L’Organisation mondiale de la santé explique que « la probabilité de maladie dépend des concentrations bactériennes dans la source d’eau, de la production et de la dissémination d’aérosols, de facteurs liés à l’hôte, comme l’âge et des affections préexistantes, et de la virulence de la souche particulière de Legionella ». À noter que la plupart des infections n’entraînent pas de maladie ; en outre, sur l’ensemble des cas signalés dans le monde, 75 à 80% ont plus de 50 ans et 60 à 70% sont des hommes.

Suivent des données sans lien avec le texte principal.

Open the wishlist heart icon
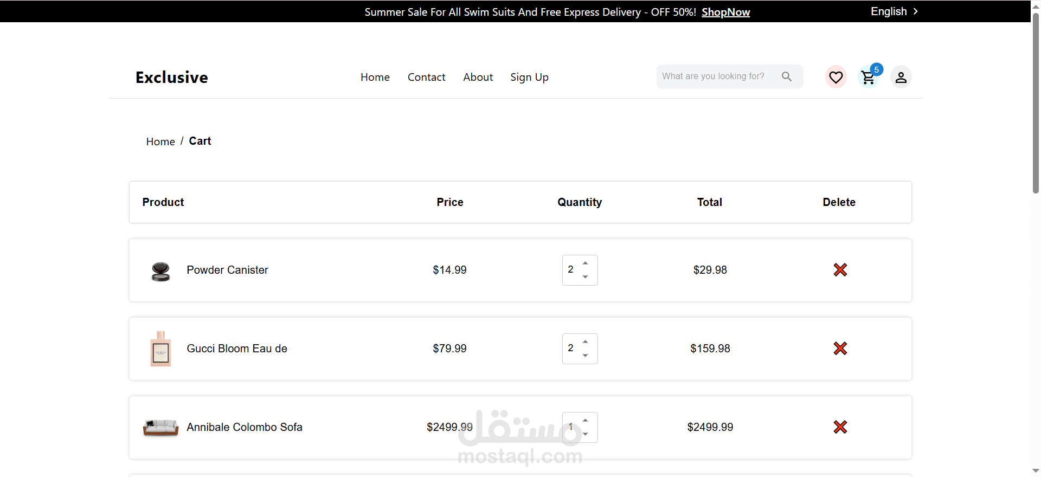Viewport: 1041px width, 477px height. click(836, 77)
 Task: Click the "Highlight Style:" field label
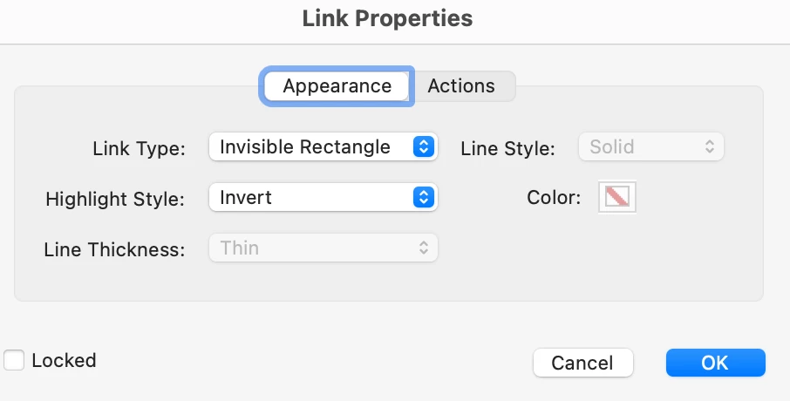coord(115,199)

Il n’existe à ce jour aucun vaccin contre la légionellose. La prévention repose essentiellement sur des mesures visant à réduire la multiplication de la bactérie et la dissémination d’aérosols — qui comprennent l’entretien et la désinfection réguliers des installations d’eau et des appareils de climatisation. Les autorités sanitaires argentines ont déclaré qu’elles s’efforçaient de localiser au plus vite l’agent bactérien pour que la clinique puisse à nouveau fonctionner sans risque.